**Material provided**.
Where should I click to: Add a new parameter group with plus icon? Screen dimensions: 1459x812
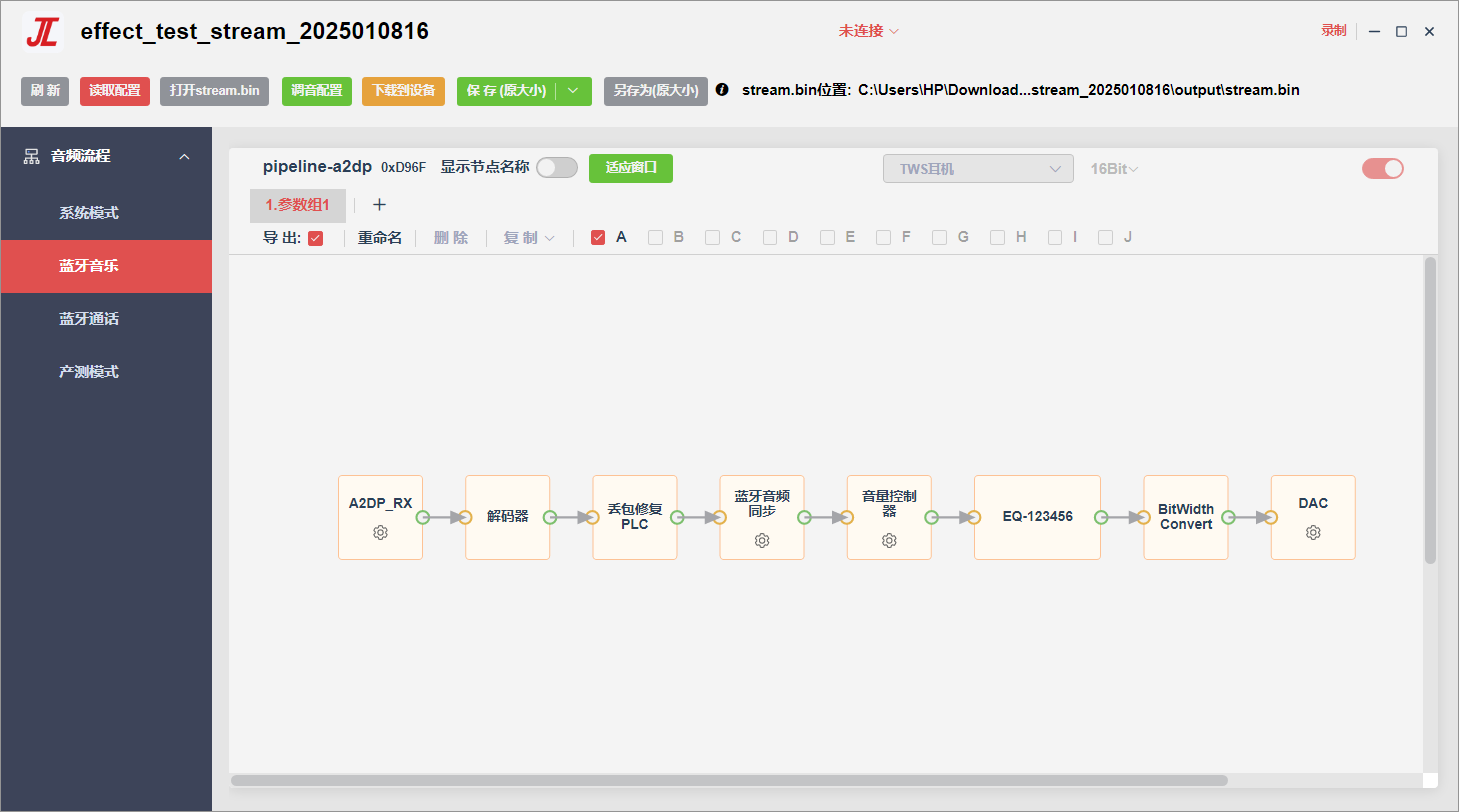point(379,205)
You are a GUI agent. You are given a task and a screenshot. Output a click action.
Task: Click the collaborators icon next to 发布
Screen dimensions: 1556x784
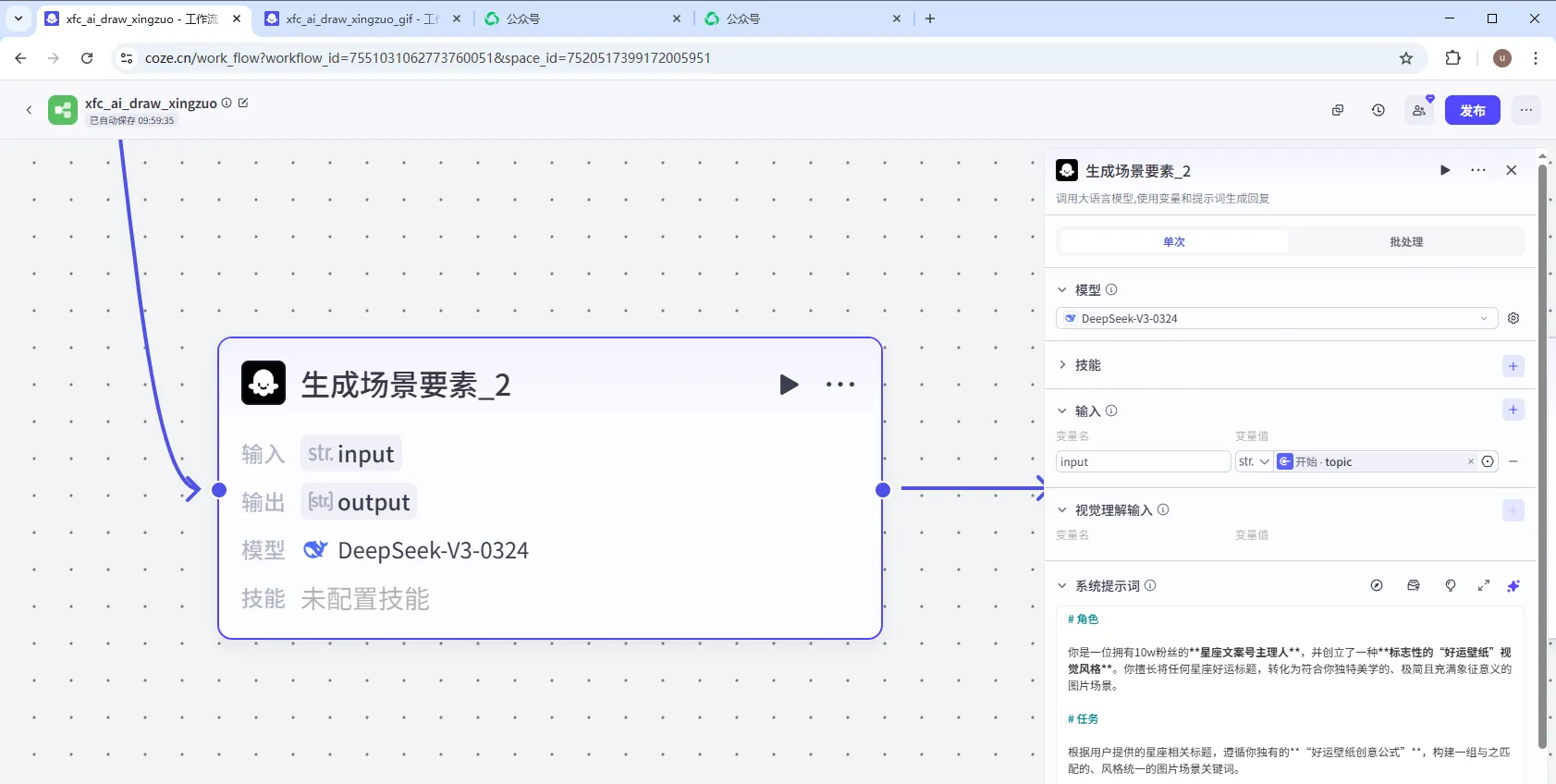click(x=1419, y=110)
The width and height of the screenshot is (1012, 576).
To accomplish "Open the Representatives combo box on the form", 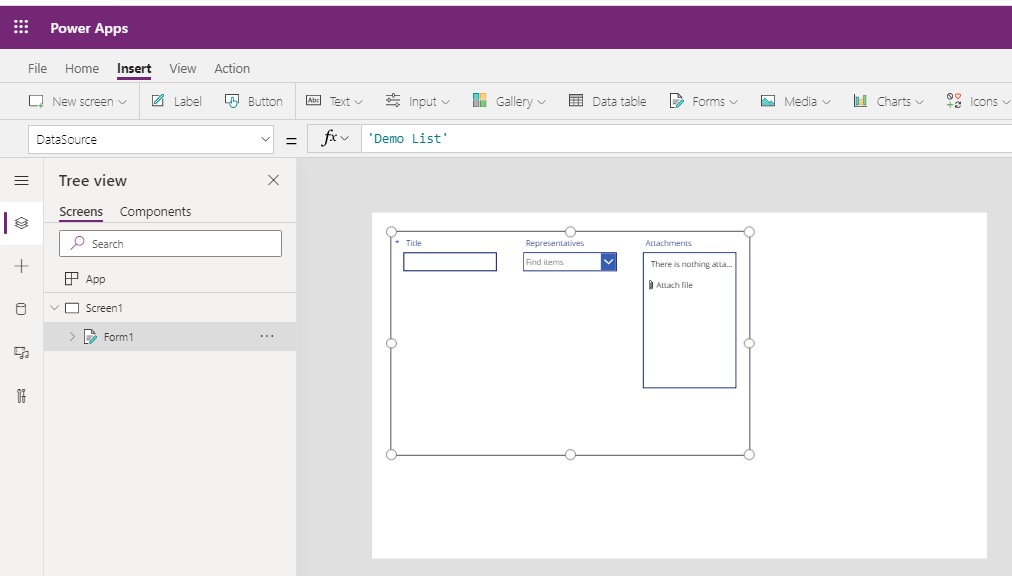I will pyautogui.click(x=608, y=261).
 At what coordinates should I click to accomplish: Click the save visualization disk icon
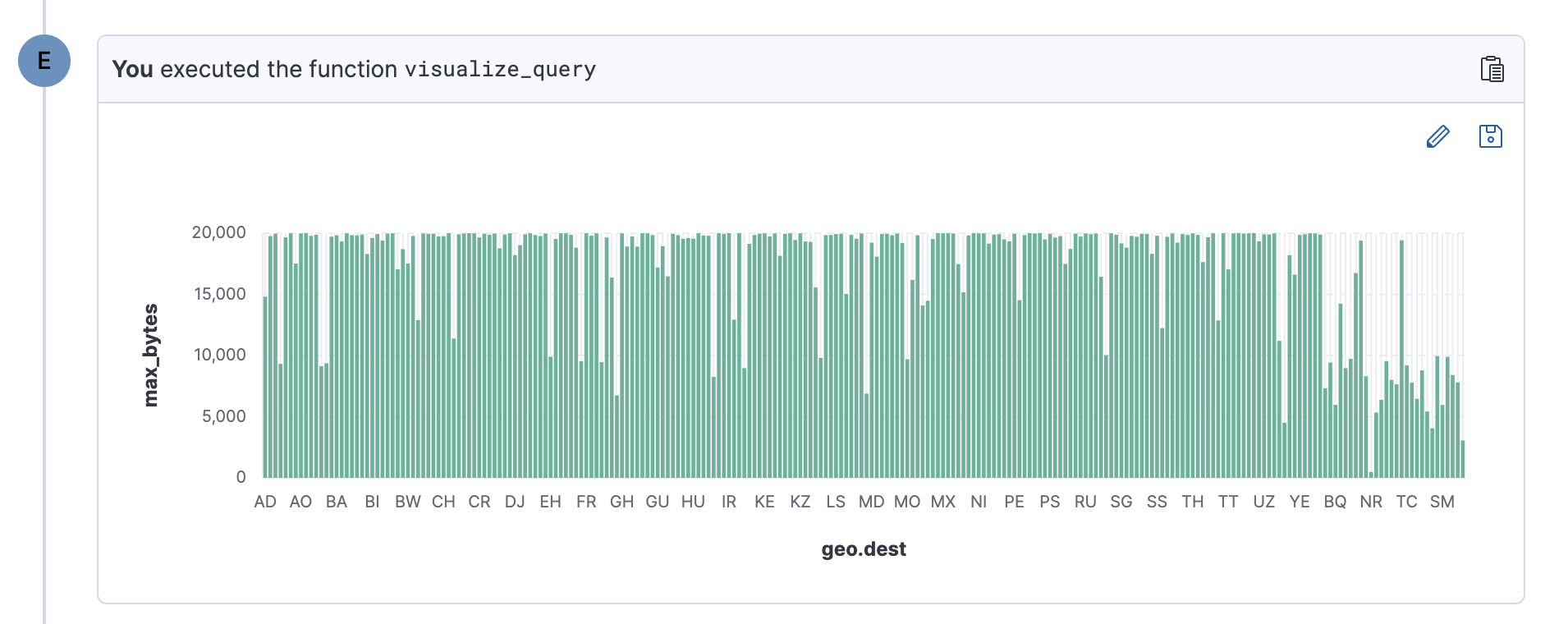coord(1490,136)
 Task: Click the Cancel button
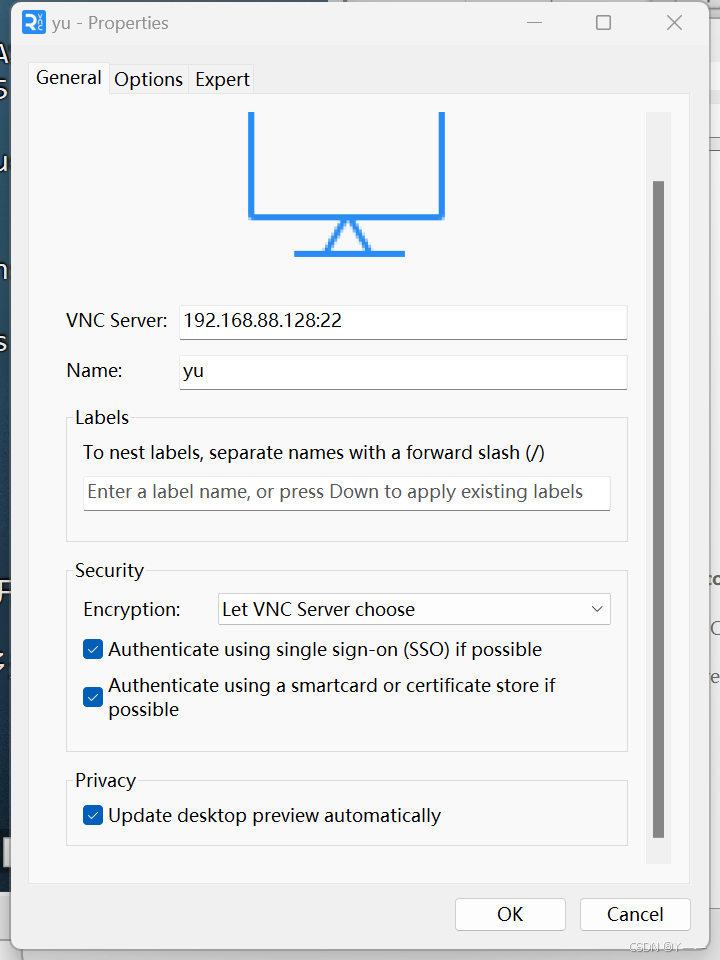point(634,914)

**What is needed**.
Every line of the material above that has the string "screenshot" needs pulling out.

**Reply to the exercise**.
You are a GUI agent. You are given a task and a screenshot. Output a click action.
The width and height of the screenshot is (1012, 576).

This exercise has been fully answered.